▶ **RECORDS FOR THIS TASK**

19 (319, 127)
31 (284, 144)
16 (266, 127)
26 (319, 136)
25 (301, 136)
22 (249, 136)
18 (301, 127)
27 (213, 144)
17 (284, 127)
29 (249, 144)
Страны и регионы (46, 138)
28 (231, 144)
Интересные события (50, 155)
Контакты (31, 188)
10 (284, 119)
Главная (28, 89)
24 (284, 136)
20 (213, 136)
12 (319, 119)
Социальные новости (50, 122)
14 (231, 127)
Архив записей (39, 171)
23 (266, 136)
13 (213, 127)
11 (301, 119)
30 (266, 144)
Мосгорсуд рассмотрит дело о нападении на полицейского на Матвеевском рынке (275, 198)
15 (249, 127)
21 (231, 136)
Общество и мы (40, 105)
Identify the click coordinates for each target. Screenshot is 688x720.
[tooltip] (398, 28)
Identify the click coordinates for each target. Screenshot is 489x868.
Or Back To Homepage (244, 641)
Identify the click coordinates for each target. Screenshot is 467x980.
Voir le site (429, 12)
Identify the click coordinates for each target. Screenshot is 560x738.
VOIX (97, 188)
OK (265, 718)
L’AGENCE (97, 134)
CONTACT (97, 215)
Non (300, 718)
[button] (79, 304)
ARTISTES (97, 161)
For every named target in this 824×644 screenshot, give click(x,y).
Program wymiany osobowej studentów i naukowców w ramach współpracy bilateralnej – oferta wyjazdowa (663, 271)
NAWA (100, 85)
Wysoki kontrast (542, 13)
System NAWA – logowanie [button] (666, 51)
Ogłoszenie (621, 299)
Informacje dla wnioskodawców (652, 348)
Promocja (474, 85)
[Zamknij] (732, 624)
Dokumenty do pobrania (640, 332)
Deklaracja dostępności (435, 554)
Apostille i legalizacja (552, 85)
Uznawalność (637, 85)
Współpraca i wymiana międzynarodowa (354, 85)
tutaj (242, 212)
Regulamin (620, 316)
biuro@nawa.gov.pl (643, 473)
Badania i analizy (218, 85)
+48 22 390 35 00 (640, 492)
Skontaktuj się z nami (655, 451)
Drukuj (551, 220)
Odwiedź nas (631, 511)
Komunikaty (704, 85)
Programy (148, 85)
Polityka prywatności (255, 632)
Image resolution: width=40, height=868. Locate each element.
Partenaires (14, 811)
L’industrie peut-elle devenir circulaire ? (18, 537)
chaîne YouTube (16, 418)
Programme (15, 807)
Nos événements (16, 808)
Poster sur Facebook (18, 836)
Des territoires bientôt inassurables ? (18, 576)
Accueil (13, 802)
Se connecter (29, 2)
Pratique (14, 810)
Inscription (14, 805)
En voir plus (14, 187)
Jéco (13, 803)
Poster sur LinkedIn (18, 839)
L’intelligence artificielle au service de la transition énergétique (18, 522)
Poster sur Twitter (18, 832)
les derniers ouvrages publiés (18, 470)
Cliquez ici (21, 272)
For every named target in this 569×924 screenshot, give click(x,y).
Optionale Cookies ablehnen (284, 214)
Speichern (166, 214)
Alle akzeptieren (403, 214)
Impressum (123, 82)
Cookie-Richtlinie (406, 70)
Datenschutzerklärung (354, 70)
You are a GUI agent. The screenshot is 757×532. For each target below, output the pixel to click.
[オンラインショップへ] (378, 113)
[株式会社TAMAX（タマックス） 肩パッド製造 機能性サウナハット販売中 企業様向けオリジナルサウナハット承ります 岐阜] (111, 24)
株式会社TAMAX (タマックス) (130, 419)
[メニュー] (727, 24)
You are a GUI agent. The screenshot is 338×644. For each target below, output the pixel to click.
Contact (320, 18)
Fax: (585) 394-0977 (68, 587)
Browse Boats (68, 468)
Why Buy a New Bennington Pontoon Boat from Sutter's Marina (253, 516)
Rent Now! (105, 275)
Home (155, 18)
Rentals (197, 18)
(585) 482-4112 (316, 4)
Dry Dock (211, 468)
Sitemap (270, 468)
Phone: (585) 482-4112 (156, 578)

▶ **WHAT TO DO**
Reproduce all of the records above, line for line and unchanged.

▶ **THE RESULT**
19 (319, 127)
31 (284, 144)
16 (266, 127)
26 (319, 136)
25 (301, 136)
22 (249, 136)
18 (301, 127)
27 (213, 144)
17 (284, 127)
29 (249, 144)
Страны и регионы (46, 138)
28 (231, 144)
Интересные события (50, 155)
Контакты (31, 188)
10 (284, 119)
Главная (28, 89)
24 (284, 136)
20 (213, 136)
12 (319, 119)
Социальные новости (50, 122)
14 (231, 127)
Архив записей (39, 171)
23 (266, 136)
13 (213, 127)
11 (301, 119)
30 (266, 144)
Мосгорсуд рассмотрит дело о нападении на полицейского на Матвеевском рынке (275, 198)
15 (249, 127)
21 (231, 136)
Общество и мы (40, 105)
Identify the click coordinates for each target. Screenshot is 688x720.
[tooltip] (398, 28)
Identify the click coordinates for each target. Screenshot is 489x868.
Or Back To Homepage (244, 641)
Identify the click coordinates for each target. Screenshot is 467x980.
Voir le site (429, 12)
Identify the click coordinates for each target. Screenshot is 560x738.
VOIX (97, 188)
OK (265, 718)
L’AGENCE (97, 134)
CONTACT (97, 215)
Non (300, 718)
[button] (79, 304)
ARTISTES (97, 161)
For every named target in this 824×644 screenshot, give click(x,y).
Program wymiany osobowej studentów i naukowców w ramach współpracy bilateralnej – oferta wyjazdowa (663, 271)
NAWA (100, 85)
Wysoki kontrast (542, 13)
System NAWA – logowanie [button] (666, 51)
Ogłoszenie (621, 299)
Informacje dla wnioskodawców (652, 348)
Promocja (474, 85)
[Zamknij] (732, 624)
Dokumenty do pobrania (640, 332)
Deklaracja dostępności (435, 554)
Apostille i legalizacja (552, 85)
Uznawalność (637, 85)
Współpraca i wymiana międzynarodowa (354, 85)
tutaj (242, 212)
Regulamin (620, 316)
biuro@nawa.gov.pl (643, 473)
Badania i analizy (218, 85)
+48 22 390 35 00 (640, 492)
Skontaktuj się z nami (655, 451)
Drukuj (551, 220)
Odwiedź nas (631, 511)
Komunikaty (704, 85)
Programy (148, 85)
Polityka prywatności (255, 632)
Image resolution: width=40, height=868. Locate each element.
Partenaires (14, 811)
L’industrie peut-elle devenir circulaire ? (18, 537)
chaîne YouTube (16, 418)
Programme (15, 807)
Nos événements (16, 808)
Poster sur Facebook (18, 836)
Des territoires bientôt inassurables ? (18, 576)
Accueil (13, 802)
Se connecter (29, 2)
Pratique (14, 810)
Inscription (14, 805)
En voir plus (14, 187)
Jéco (13, 803)
Poster sur LinkedIn (18, 839)
L’intelligence artificielle au service de la transition énergétique (18, 522)
Poster sur Twitter (18, 832)
les derniers ouvrages publiés (18, 470)
Cliquez ici (21, 272)
For every named target in this 569×924 screenshot, give click(x,y).
Optionale Cookies ablehnen (284, 214)
Speichern (166, 214)
Alle akzeptieren (403, 214)
Impressum (123, 82)
Cookie-Richtlinie (406, 70)
Datenschutzerklärung (354, 70)
You are a GUI agent. The screenshot is 757×532. For each target below, output the pixel to click.
[オンラインショップへ] (378, 113)
[株式会社TAMAX（タマックス） 肩パッド製造 機能性サウナハット販売中 企業様向けオリジナルサウナハット承ります 岐阜] (111, 24)
株式会社TAMAX (タマックス) (130, 419)
[メニュー] (727, 24)
You are a GUI agent. The screenshot is 338×644. For each target below, output the pixel to click.
Contact (320, 18)
Fax: (585) 394-0977 (68, 587)
Browse Boats (68, 468)
Why Buy a New Bennington Pontoon Boat from Sutter's Marina (253, 516)
Rent Now! (105, 275)
Home (155, 18)
Rentals (197, 18)
(585) 482-4112 (316, 4)
Dry Dock (211, 468)
Sitemap (270, 468)
Phone: (585) 482-4112 (156, 578)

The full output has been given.